When God woke me up, I got fairly angry with Mormonism. I thought I was doing pretty well on letting go of my anger. Had a family reunion (all mormon, but me), boy did that just irritate. Oh, well, my journey home has not been as long as others, I have so much to learn and grow. I guess I also feel frustrated that my spirituality feels stunted. I like to believe these days that I am catching up at record speed, but there are moments when you realize that you can not take the speed train to anywhere worth being spiritually.
Wow, we have twin experiences. Family reunions irritated me to no end. My secular thinking and religious discussions ticking me off, lasted over 20 years. 😛 I too felt at time that I had a retarded soul. “Retarded” used in its right meaning, not as a derogatory colloquialism. It was frustrating at times to say the least. But I’m at peace with it all now. My soul is still retarded but knowing I belong to Jesus is better than anything I’ve ever known.
 
Wow, we have twin experiences. Family reunions irritated me to no end. My secular thinking and religious discussions ticking me off, lasted over 20 years. 😛 I too felt at time that I had a retarded soul. “Retarded” used in its right meaning, not as a derogatory colloquialism. It was frustrating at times to say the least. But I’m at peace with it all now. My soul is still retarded but knowing I belong to Jesus is better than anything I’ve ever known.
Thank you. I appreciate this. Yeah, I was floating along for about 20 years myself. I am glad that I am home. It resonates with me in a way I never expected religion to. “The heart is restless until it rests in thee” (Aquinas or Augustine, I forget).
 
Don’t forget your shiny belt buckle too and you are all set.👍
ahh according to Texas myth you aren’t supposed to wear trophy buckles unless you win them yourself in a rodeo.

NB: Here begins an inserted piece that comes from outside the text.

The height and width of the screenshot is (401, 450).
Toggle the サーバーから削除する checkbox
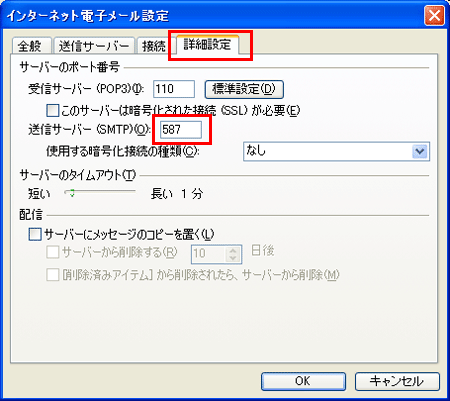tap(53, 252)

NOT pronounced Ro-day-o. Road E-O is the way.
 
OK when I left Mormonism I just walked away and reverted. As I see it name removal and ex-communication are still recognizing the feigned “authority” of Mormonism.

To me the current Mormons are the apostates.
 
Cowboy hats come in different sizes lol.

Most Texans don’t even wear cowboy hats anymore.
That is because most Texans are no longer from Texas.

Those of us raised here, especially in the country, are never too far away from our roots. We wear our boots and hats and have our concealed carry licenses…
 
. As I see it name removal and ex-communication are still recognizing the feigned “authority” of Mormonism.

.
I see name removal just the opposite. I see it was letting LDS Inc know that they are just that and I no longer a member by my choice. 🙂
 
Well the ranchers here in Nevada still wear there hats, boots, and buckles (just regular ones)

(Now back the thread)👍
 
Well the ranchers here in Nevada still wear there hats, boots, and buckles (just regular ones)

(Now back the thread)👍
My husband hasn’t worn a cowboy hat for years, but the boots and belt buckle are still on him. I’ve tried to metro-ize him, but his heroes have always been cowboys.
 
That is because most Texans are no longer from Texas.

Those of us raised here, especially in the country, are never too far away from our roots. We wear our boots and hats and have our concealed carry licenses…
Well I was born right across the border in Hobbs NM, but I was back in Snyder before I was a year old.

I do wear a trophy buckle won for team ropin’, a hat and boots. But since my stroke concealed carry is not a good idea with all the shaking I do.